## Activity
Starting at the line that contains "Task: Click the yellow add image icon", reproduce every line through the end of the entries below, with no pictures in the copy.

*** Listed records

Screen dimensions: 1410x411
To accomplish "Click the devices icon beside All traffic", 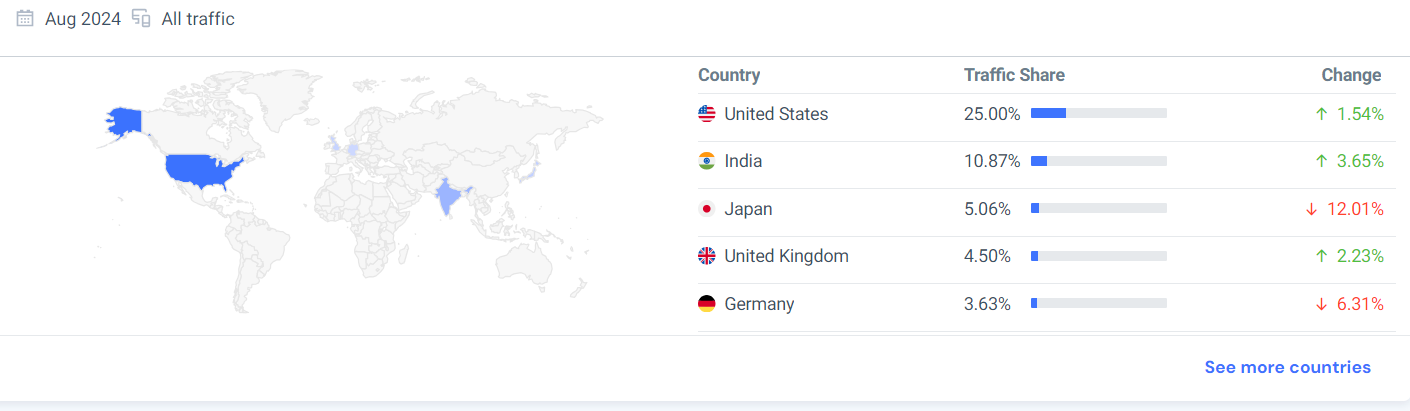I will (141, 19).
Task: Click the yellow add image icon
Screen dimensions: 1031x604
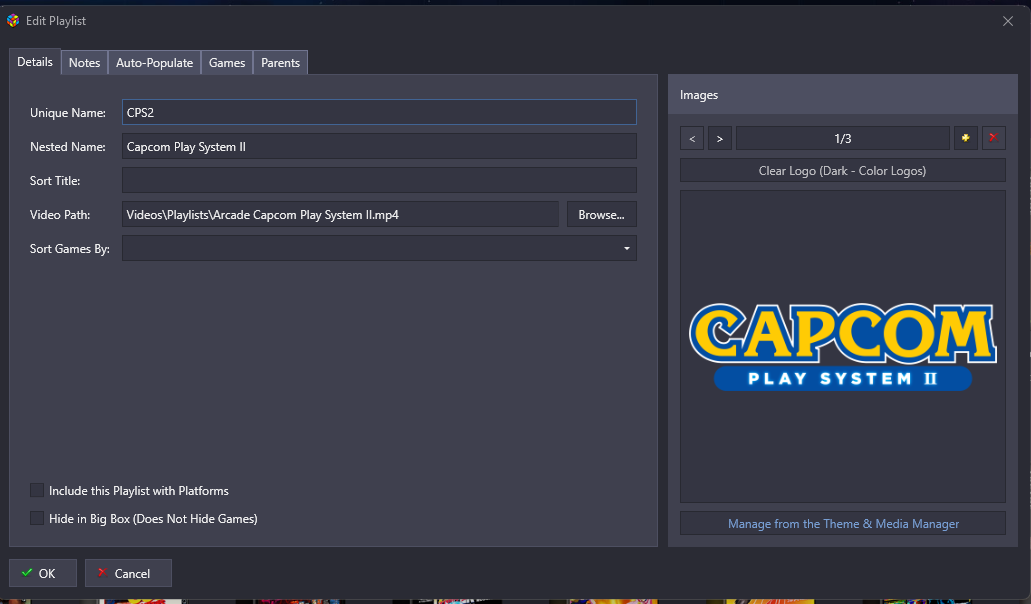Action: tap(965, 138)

******

## Solution for this exercise
Task: Click the yellow add image icon
Screen dimensions: 1031x604
Action: tap(965, 138)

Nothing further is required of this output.